The best gift you can give yourself at the end of all the hard work you've put in on your applications is to get finished with all the pieces early enough that you have time to relax for this final process. You don't want to rush through your proofreading stage. It's requires extra attention and you will be cheating yourself if you try to cram it in after the end of a long essay development session.
Instead, carve out time in the week before your application is due to sit down with everything in sequence, when you're not feeling harried and exhausted.
TIP: Set aside time for final proofreads – separately. Do your essays in one session. Do your resume separately. Do the application dataset last. Don't do all of them back to back. Proofreading requires careful concentration, and you can easily burn out and start to cut corners mentally without even realizing it.
If you find yourself running up against the wall of the deadline, then at minimum, put everything aside and come back to it one last time in the morning. Don't submit an application if you haven't had the chance to do a fine-toothed comb review.
Cross-check and verify.
A proofreading step that people often skip is the data verification process. You've entered your information into the school's online application, and your resume also has captured it. Do those datasets match? Very frequently, we see people reporting one set of dates on their resume, with a different set on the application. This is bad news when it comes time for a background check.

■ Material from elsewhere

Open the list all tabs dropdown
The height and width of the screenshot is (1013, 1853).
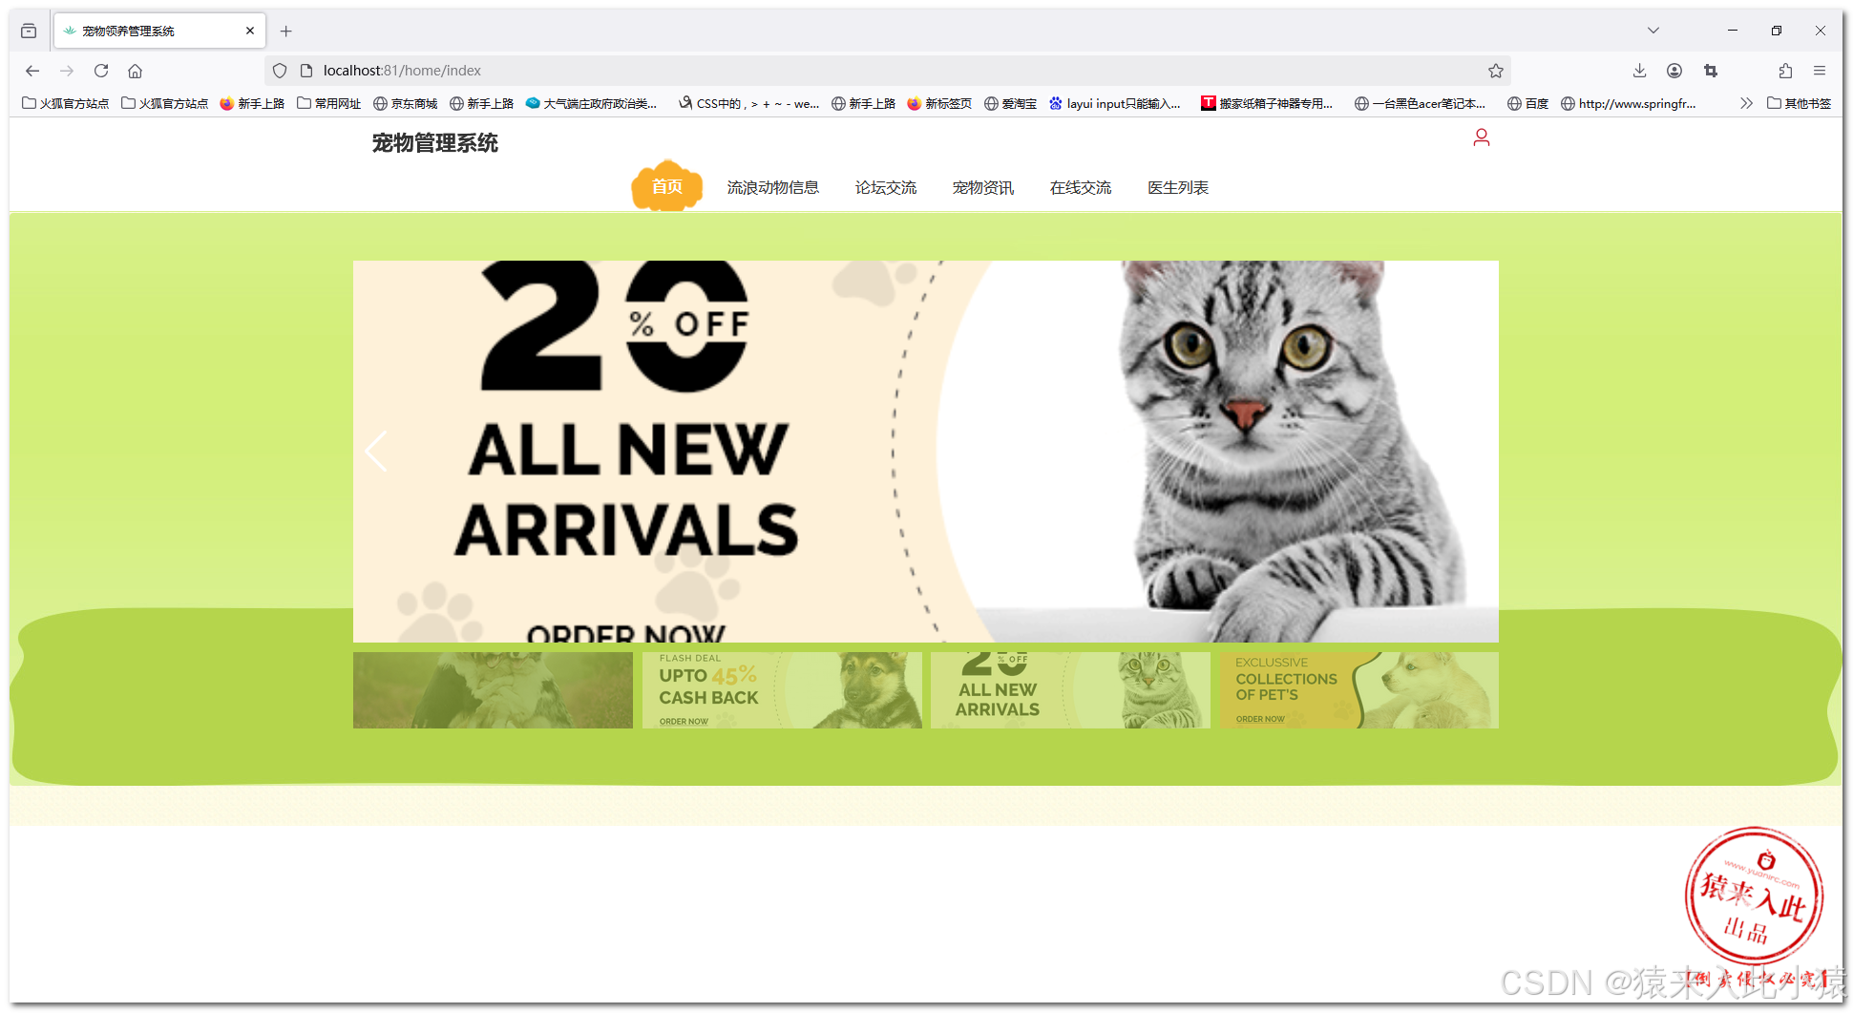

Again, this is an error that might not get you rejected from bschool, but it could raise uncomfortable questions at a critical juncture. Or, if the adcom reader notices it, they will simply assume that you lack attention to detail, and/or you don't really care about their program and didn't put in the time and effort.
Everything in your application needs to be PERFECT. You have no margin of error in this process. The way to draw attention to yourself is through unforced errors like typos and inconsistencies – and that's the type of attention you most definitely do not.
TIP: Don't just read for spelling errors. Cross-reference your dataset against itself. Make sure that you're presenting a single, cohesive view of yourself, and that there are no contradictions or conflicts in what you've reported.
Avoid the worst error of all.
We're saving this one for last – this is a mistake that, as ridiculous as it sounds, happens all the time.
Make sure that the name of the school in your essay is the school you intended to name.
If you took the shortcut of doing a Save-As to reuse an essay from one school to another, you'd better be certain that you excised all references of the original school name in the entirety of the document.
You have no idea how often the Stanford people read an essay saying “I want to go to Harvard because...” – or more often, “MIT”, based on the similarities of some of those two schools' essay questions.
Or Wharton → Columbia. And vice versa.
Be super careful, if you didn't write this essay for this school from scratch, that it's got all the instances of the other school's name replaced.
Can you imagine how irritating that must be to the adcoms?
TIP: Hopefully you didn't re-use essays. But if you did, don't be careless about it.
It's very tempting, once you get to the end of the road, to upload all your files and finally click that Submit button. This is a crucial time! Don't rush things. Take care, and make it shine.
That way – we hope! – when your adcom reader picks up your application, all she will do is smile.